Restatement of Previously Issued Financial Results
On May 19, 2008, we filed Amendment No. 1 to our Annual Report on Form 10-K/A, or the Amendment, that included restated quarterly financial information for the periods ended December 31, 2006, March 31, 2007 and June 30, 2007, which was originally filed on February 11, 2008. Our consolidated statements of operations, shareholders' equity and cash flows for the three and nine months ended June 30, 2007, including the applicable notes as presented in this report reflect that restatement.
For more detailed information about the restatement, please see Note 2, "Restatement of Consolidated Financial Statements for the fiscal year ended September 30, 2007 and as of and for the three and nine months ended June 30, 2007" in the accompanying consolidated financial statements and "Restatement of Previously Issued Financial Results" in the "Management's Discussion and Analysis of Financial Condition and Results of Operations" section of this report.
The following discussion and analysis of our financial condition and results of operations incorporates the restated amounts.
Overview of the Three and Nine Months Ended June 30, 2008 and 2007
We are a specialized asset management company that uses industry specific expertise to generate and administer investment opportunities in the commercial finance, real estate and financial fund management sectors. As a specialized asset manager, we seek to develop investment funds for outside investors for which we provide asset management services. We typically maintain an investment in the investment vehicles we sponsor. As of June 30, 2008, we managed $18.8 billion of assets.
We limit our services to asset classes in which we have specific expertise. We believe this strategy enhances the return on investment we can achieve. In our commercial finance operations, we focus on originating small and middle-ticket equipment leases and commercial notes secured by business-essential equipment, including technology, commercial and industrial equipment and medical equipment. In our real estate operations, we concentrate on investments in distressed real estate loans, the ownership, operation and management of multi-family and commercial real estate, and originating or purchasing real estate mortgage loans including whole loans, first priority interests in commercial mortgage loans (known as A notes) and, to a lesser extent, subordinated interests in first mortgage loans and mezzanine loans. In our financial fund management operations, we concentrate on trust preferred securities of banks, bank holding companies, insurance companies and other financial companies, bank loans and asset-backed securities.

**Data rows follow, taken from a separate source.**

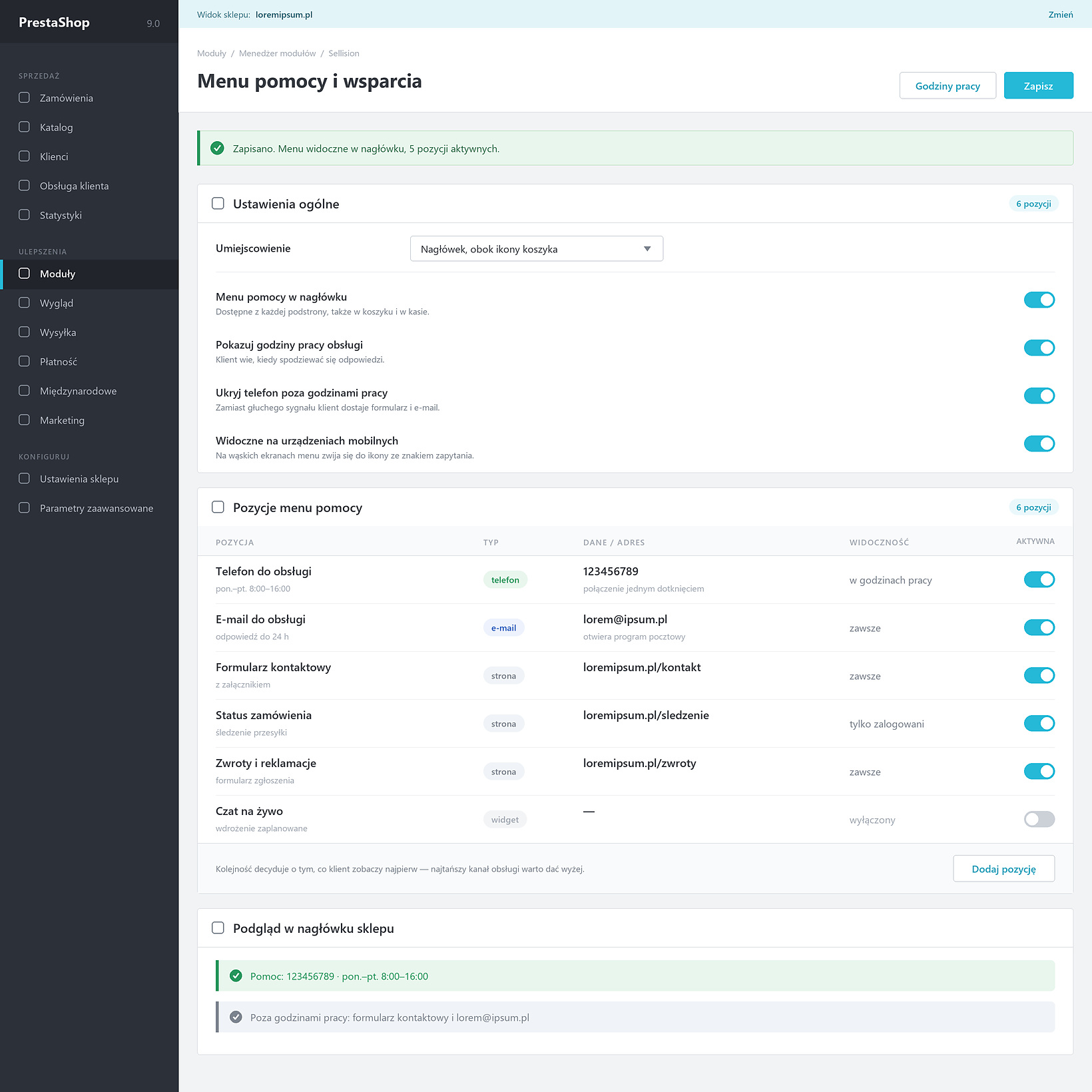Click the Dodaj pozycję button
Image resolution: width=1092 pixels, height=1092 pixels.
click(x=1003, y=869)
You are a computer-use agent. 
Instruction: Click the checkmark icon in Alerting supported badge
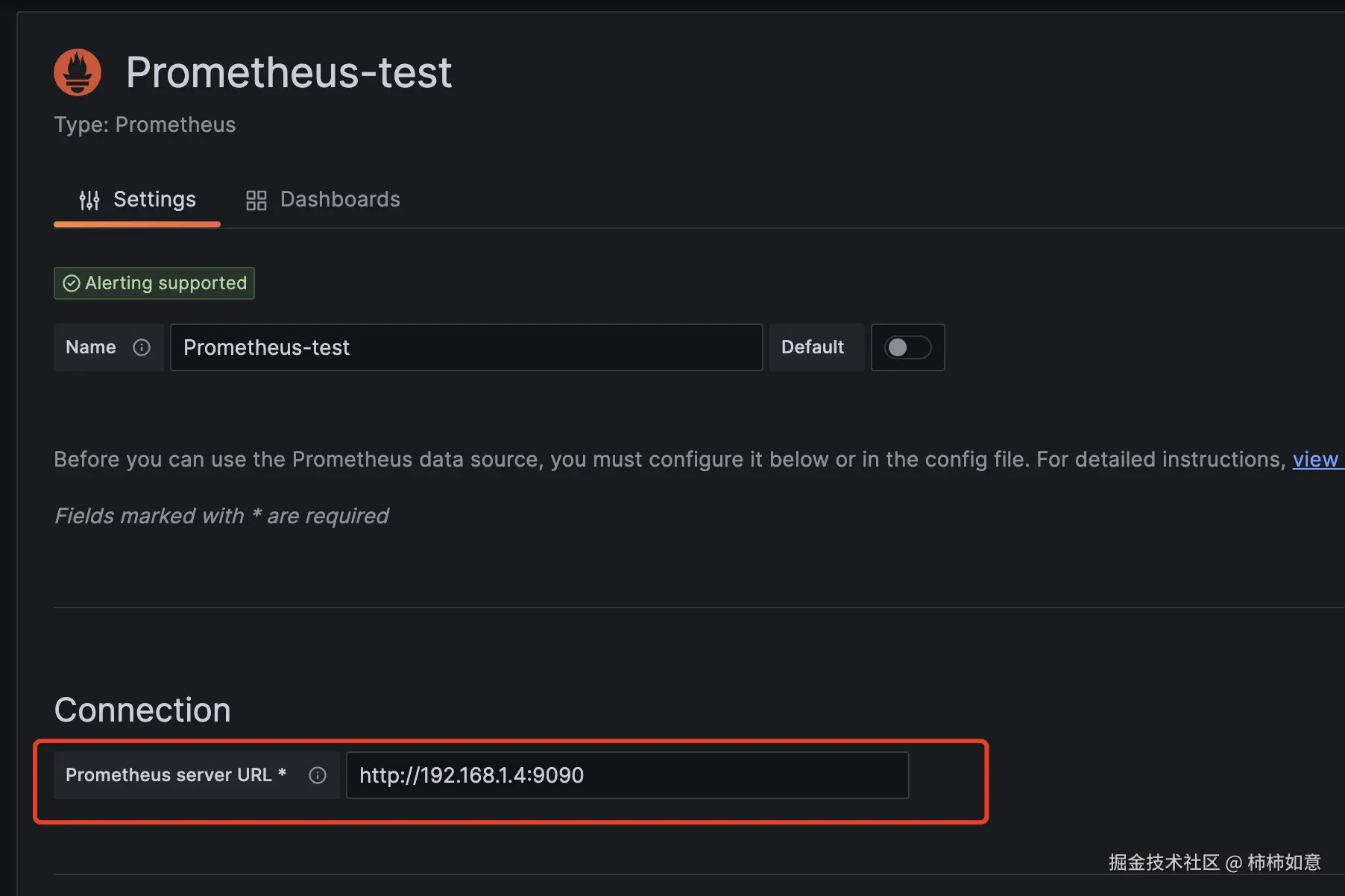point(71,283)
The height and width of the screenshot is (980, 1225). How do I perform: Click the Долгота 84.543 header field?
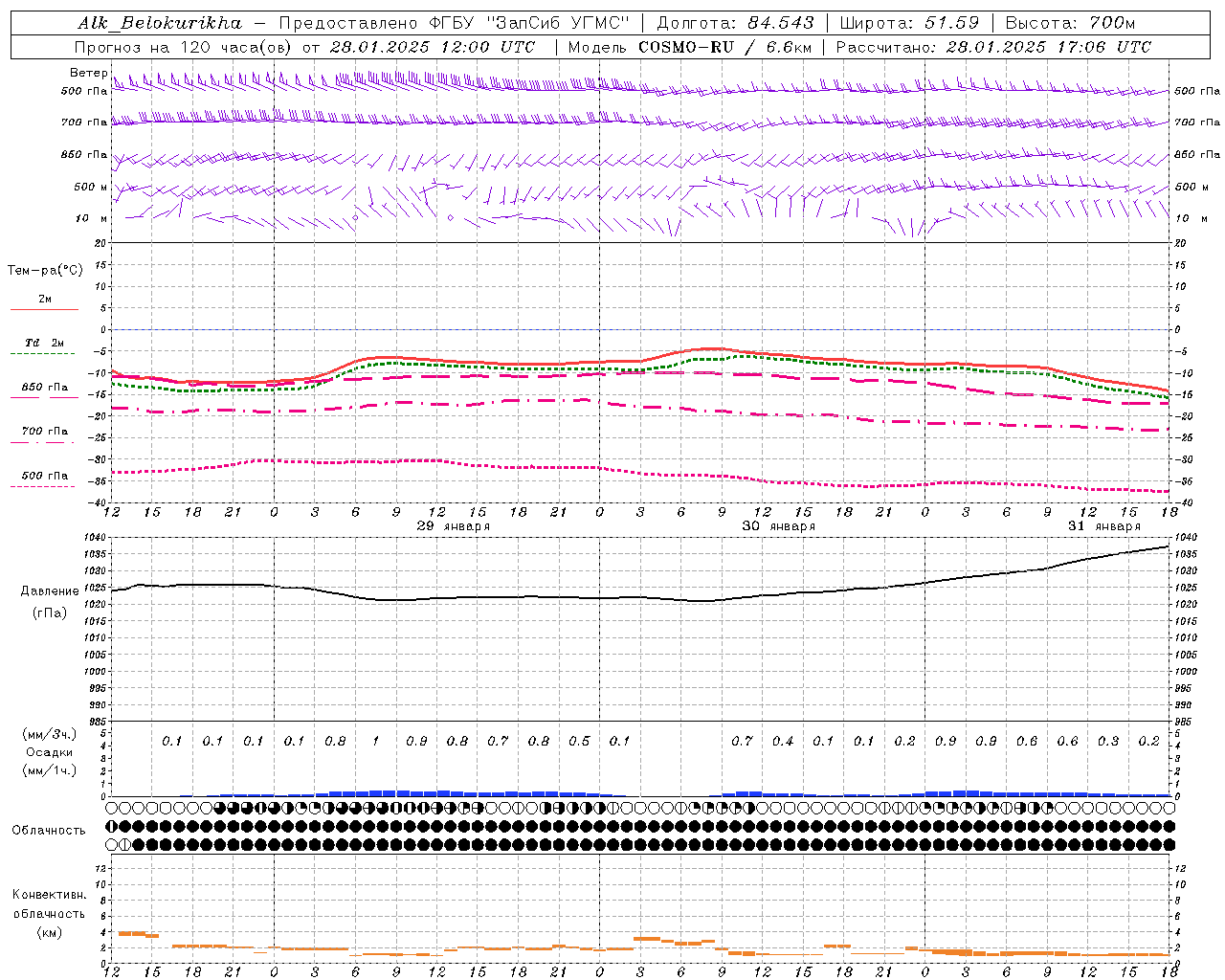point(735,23)
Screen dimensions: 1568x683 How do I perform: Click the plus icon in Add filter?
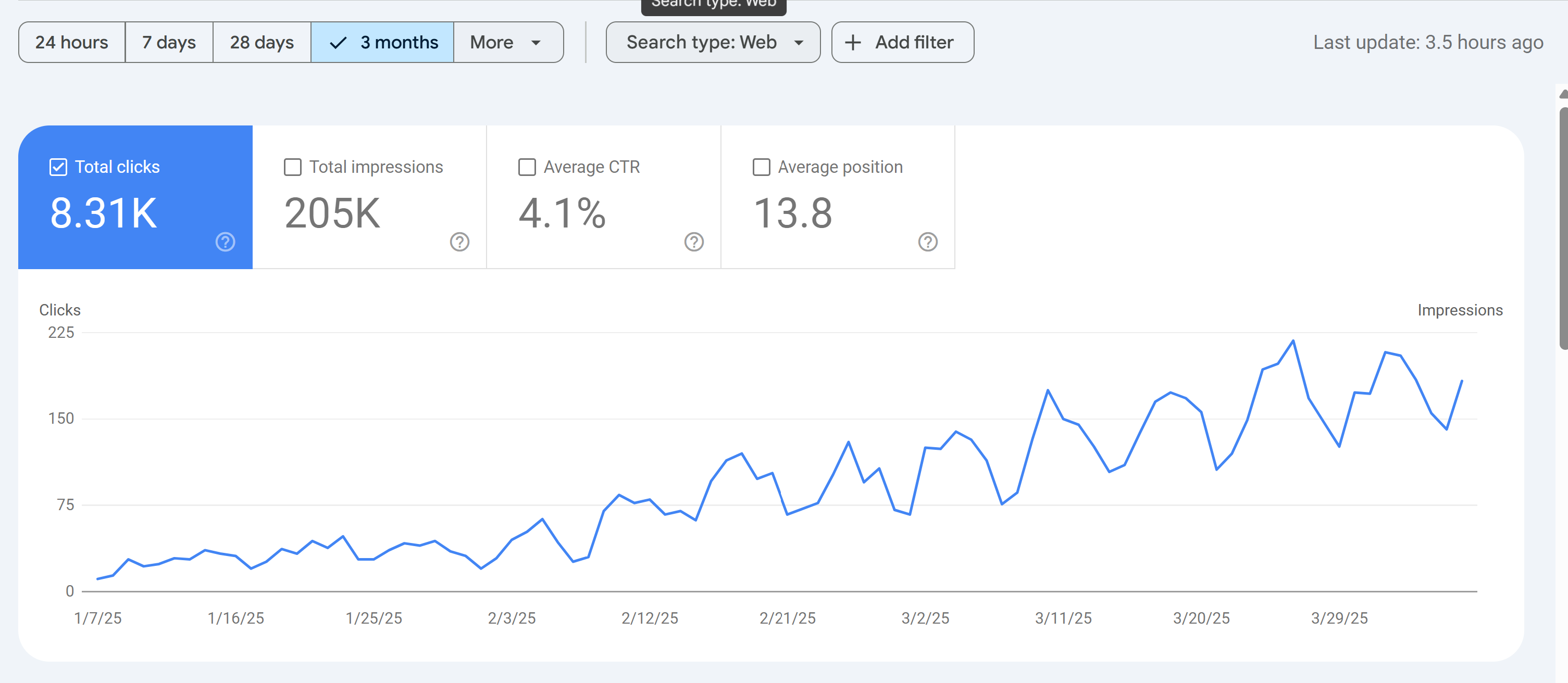pyautogui.click(x=853, y=43)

We have continued to develop our existing operations with the sponsorship of new investment funds and have expanded the distribution of our products through a large broker/dealer/financial planner network that we have developed.
During the later half of 2007 and continuing in 2008, credit markets in the United States and throughout much of the rest of the world have been extremely volatile and challenging. We believe that such credit market conditions have created opportunities for us, principally in our commercial finance and real estate businesses, as demonstrated by the acquisitions we have made since June 2007 totaling $990.1 million.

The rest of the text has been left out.